Like the tortoise and the hare, Apple has proven to be the slow-moving winner of numerous technology races before AI. CEO Tim Cook likes to let competitors go first, and then Apple slides in with a sleek, optimized product (see Vision Pro). The slow and steady AI efforts from Apple will have enormous ripple effects, putting AI in the face of nearly 1.5 billion iPhone users when deployed. In preparation for this moment, Apple has bought out 21 AI startups since 2017, which is more than Microsoft and Google combined, according to the FT. The iPhone maker is pouring resources into what seems to be a huge AI announcement, and that could be in iOS 18.
Apple doesn’t like to talk about its AI projects, or even say the word, but it’s working on “machine learning” quite a bit in the shadows.
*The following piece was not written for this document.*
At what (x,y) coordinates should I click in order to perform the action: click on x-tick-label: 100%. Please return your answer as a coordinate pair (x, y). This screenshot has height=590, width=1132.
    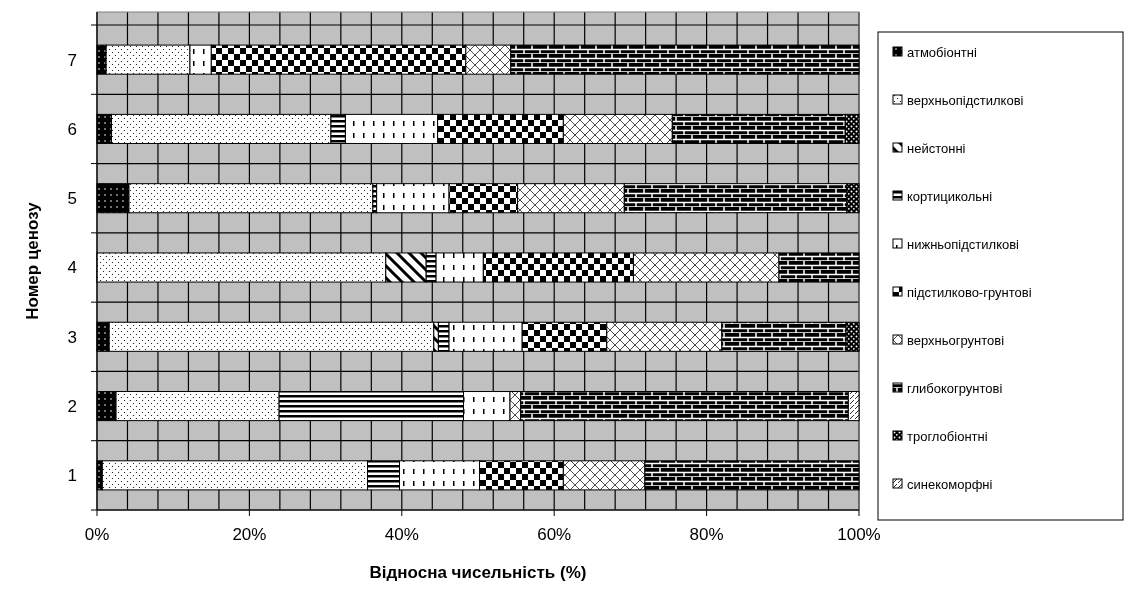
    Looking at the image, I should click on (859, 534).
The latest iPhones and Apple Watches are equipped with chips powerful enough to run on-device AI technology, according to CNBC.
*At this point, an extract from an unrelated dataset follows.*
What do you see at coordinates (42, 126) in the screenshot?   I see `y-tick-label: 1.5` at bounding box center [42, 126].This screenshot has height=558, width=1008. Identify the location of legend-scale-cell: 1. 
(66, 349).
It does appear that Apple is working on a new version of Siri powered by large language models, according to code found in the first beta of iOS 17.4 as reported by 9to5Mac Friday. The company is even using OpenAI’s ChatGPT API for internal testing to develop its own AI models. The code seems to include a new summarization framework for Siri, powered by AI technology.
Apple has also been exploring deals with news publishers to train its AI systems, which could allow it to avoid legal headaches that early innovators like OpenAI have run into. This is part of its strategy to learn from the mistakes of its rivals before it dives in head first.
The company also published a breakthrough research paper on running LLMs on-device using flash memory in December. Apple’s study concludes that this breakthrough will help democratize generative AI, “making it accessible to a wider array of individuals and devices.” Perhaps, that includes your iPhone or Macbook. If Apple has truly cracked running its generative AI systems on a local device, that would give it a significant leg up on competitors who are burning up cloud capacity with complex LLMs.
The real question is how will AI be integrated into iOS, and many are pointing to Siri to receive a gen AI turbo boost. ChatGPT’s voice features proved that today’s digital assistants could be a lot better, and now there’s a convincing case that they will. Amazon is reportedly working on an AI-powered version of Alexa, and Apple may have similar plans to give Siri a boost as well. I sure hope so, because right now, Siri can barely tell me the weather outside.